If there was ever a microcosm to illustrate aboriginal issues raised by the Idle No More movement, it is the George River caribou hunt in Labrador.
It incorporates most of the concerns and conflicts raised by native groups across the country, including land claims, self-governance and resource management.
I reference aboriginal concerns exclusively because that was the original impetus for the movement: defying federal legislation that appears to intrude on long-standing treaty rights. Those who say Idle No More is about more than native issues have, for the most part, merely hitched their anti-Stephen Harper wagons to a convenient cause.
The George River caribou herd is in serious trouble. In good times, the herd has reached populations well into the hundreds of thousands. An intergovernmental study last year found the number had plummeted to about 27,000, and that figure may now be closer to 20,000.

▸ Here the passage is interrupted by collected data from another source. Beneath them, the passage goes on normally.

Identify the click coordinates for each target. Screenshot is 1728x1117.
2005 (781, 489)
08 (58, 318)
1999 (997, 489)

On Tuesday, the province announced a five-year moratorium on hunting George River caribou. In reaching that decision, officials had, wisely, consulted aboriginal groups and garnered a general concensus about the need to avoid hunting. Typically, though, it has not translated into full co-operation.
Innu Nation Grand Chief Prote Poker said the Innu, for one, will not recognize the moratorium.

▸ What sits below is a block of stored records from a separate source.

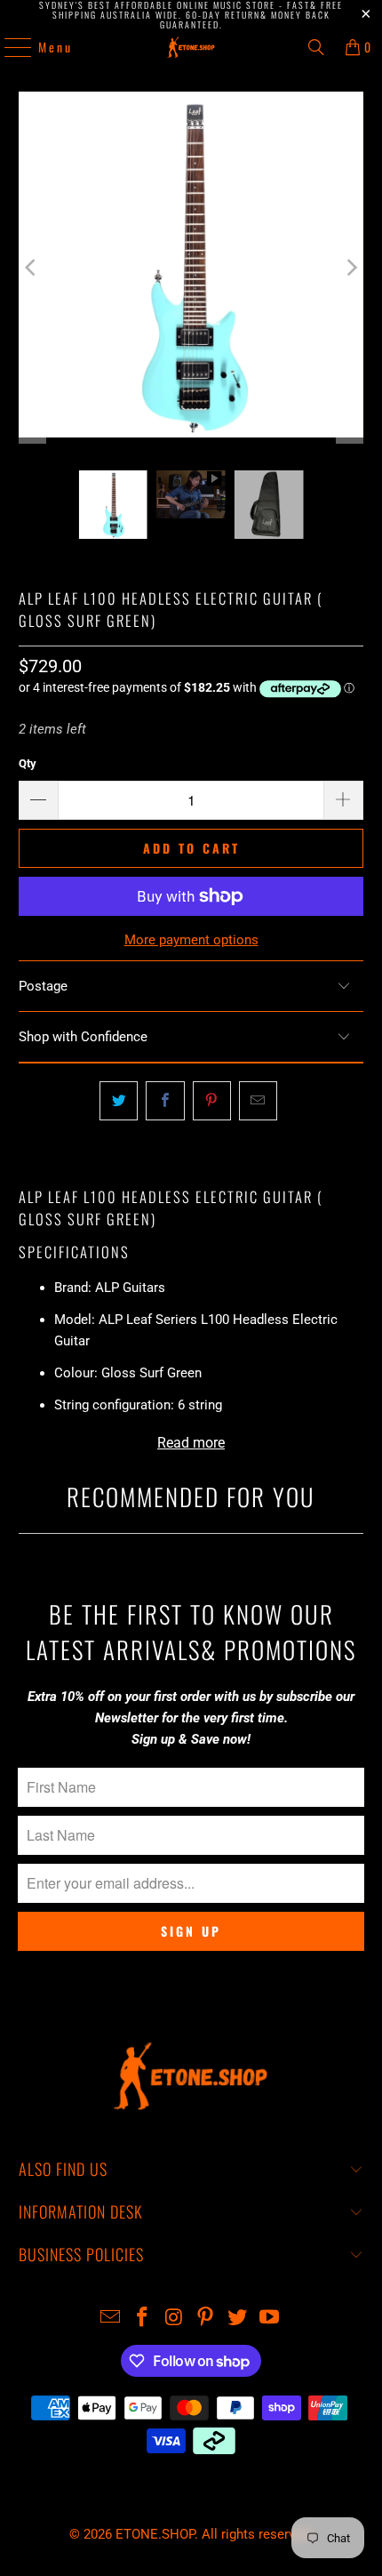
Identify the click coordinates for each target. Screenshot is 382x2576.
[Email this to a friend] (258, 1100)
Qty (27, 763)
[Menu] (9, 47)
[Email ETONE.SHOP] (111, 2318)
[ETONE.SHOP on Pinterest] (206, 2318)
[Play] (191, 268)
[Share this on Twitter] (118, 1100)
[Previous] (32, 268)
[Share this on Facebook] (165, 1100)
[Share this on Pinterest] (212, 1100)
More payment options (191, 940)
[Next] (350, 268)
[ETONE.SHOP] (191, 47)
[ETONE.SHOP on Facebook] (143, 2318)
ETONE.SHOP (155, 2534)
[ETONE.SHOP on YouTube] (269, 2318)
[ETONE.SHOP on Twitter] (238, 2318)
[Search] (316, 47)
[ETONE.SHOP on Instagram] (174, 2318)
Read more (191, 1442)
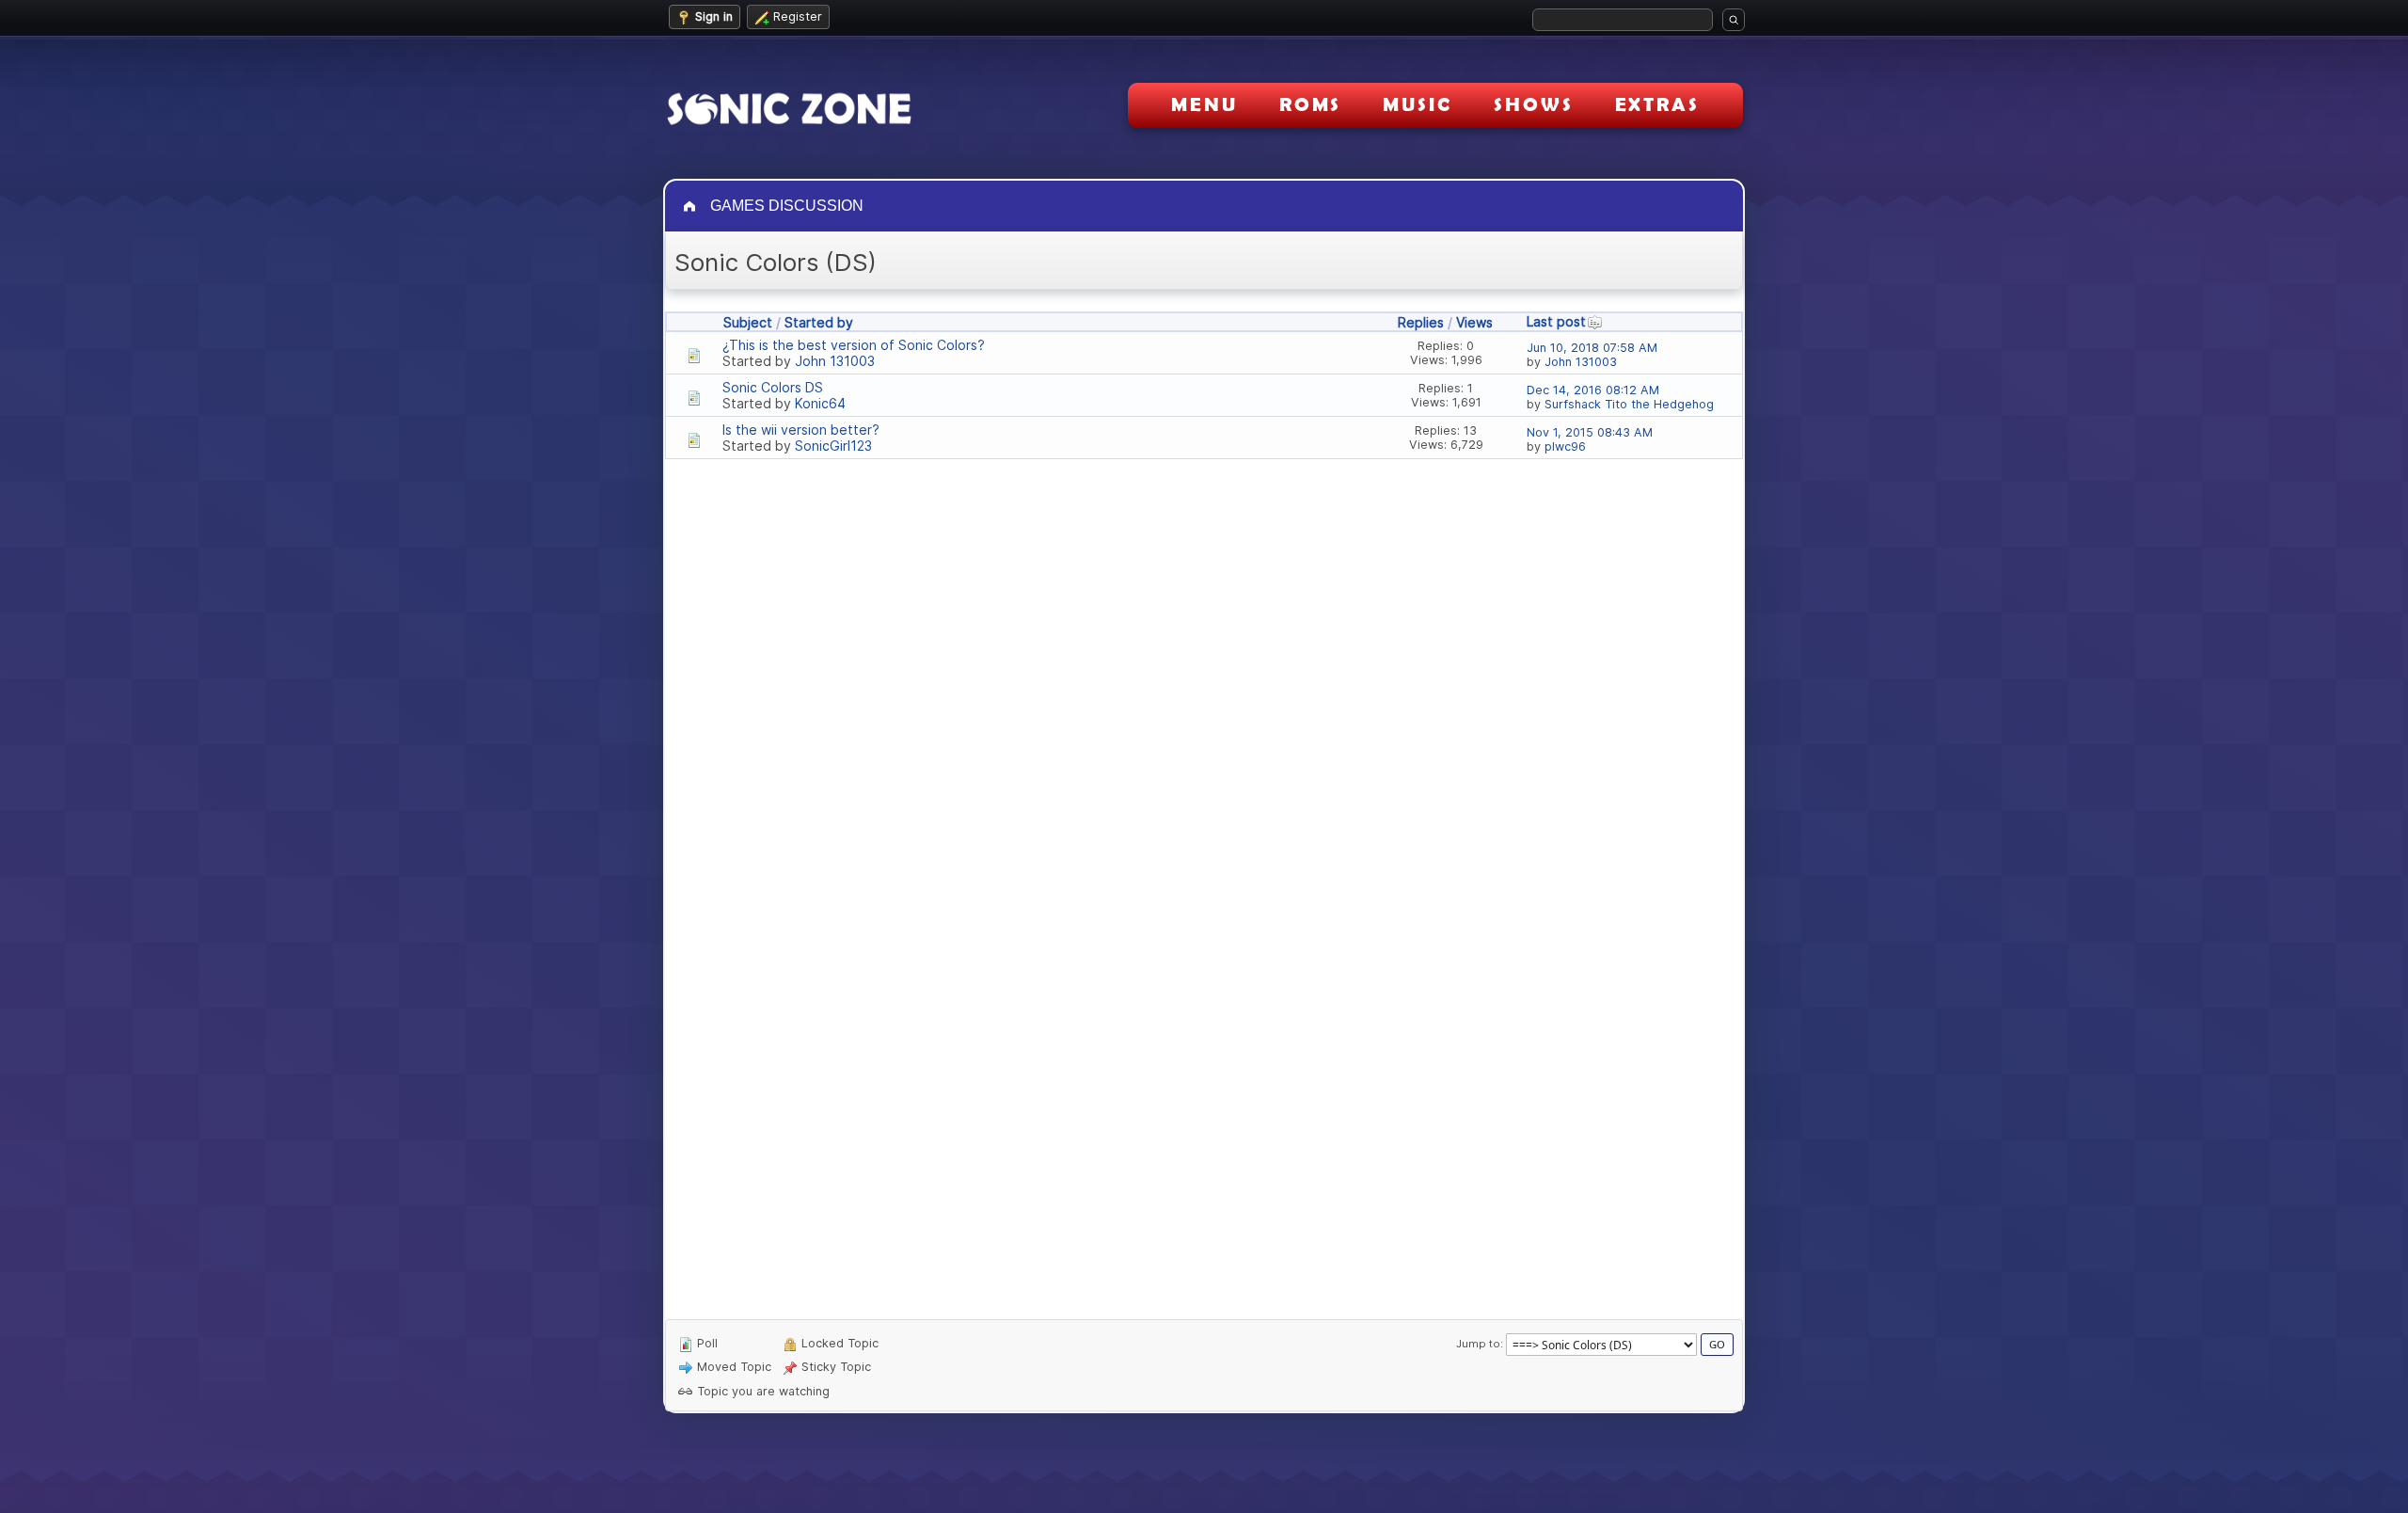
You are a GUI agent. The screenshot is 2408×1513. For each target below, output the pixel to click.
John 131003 (835, 361)
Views (1474, 322)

“We’ve been talking to our elders, and they did not agree to a total ban on our people,” he said.
It’s a troubling trend, one that surfaces almost every year. In 2010, provincial wildlife officers arrested and charged two Quebec Innu hunters, but did not follow through. In that case, as well, the hunters were backed by their elders, who did not concur with scientific surveys.
University of Calgary professor Frances Widdowson addressed this notion of “traditional knowledge” in a 2010 paper called “Indigenous Ways of Knowing and the Environment: Does Epistemological Relativism Contribute to the Protection of Western Lands?”
Widdowson’s research into basic precepts of native advocacy in Canada has been greeted with virulent hostility.
But you still have to wonder why these questions can’t even be asked, let alone answered.
In this case, why is so much weight afforded to what is essentially raw, localized experience? If you strip away its spiritual accoutrements, you’re left with little more than the same wisdom that allows a fisherman to gauge impeding weather, or derive crude conclusions on the state of fish stocks.
Mind you, this knowledge is useful.
It can sometimes add to and even guide scientific inquiry.
But it certainly can’t replace it.
Widdowson says the emphasis on traditional knowledge draws its strength from long-held notions about indigenous and non-indigenous cultures.
In a nutshell: “Since aboriginal people did not destroy the environment, while ‘whites’ did, it must be the former’s ancestrally (racially) determined philosophy that ensured environmental sustainability. It is not considered that the primitive technology and subsistence economies that existed in the Americas before contact would have precluded a significant impact on the environment.”
Surely this is common sense. A person of any race or background can, at least in theory, be equally capable of protecting or destroying the environment.
When Quebec Innu hunters roar into Labrador on snowmobiles and shoot caribou with modern rifles, there is no mystical buffer that makes their actions any more or less destructive than any other hunter.
Prote Poker says Innu elders are, in fact, more optimistic about the herd’s survival than government scientists. “They think the caribou is coming back,” he said.
Given the fickleness of caribou populations, they may be right.
But such an intuitive approach has no place in sound conservation policy.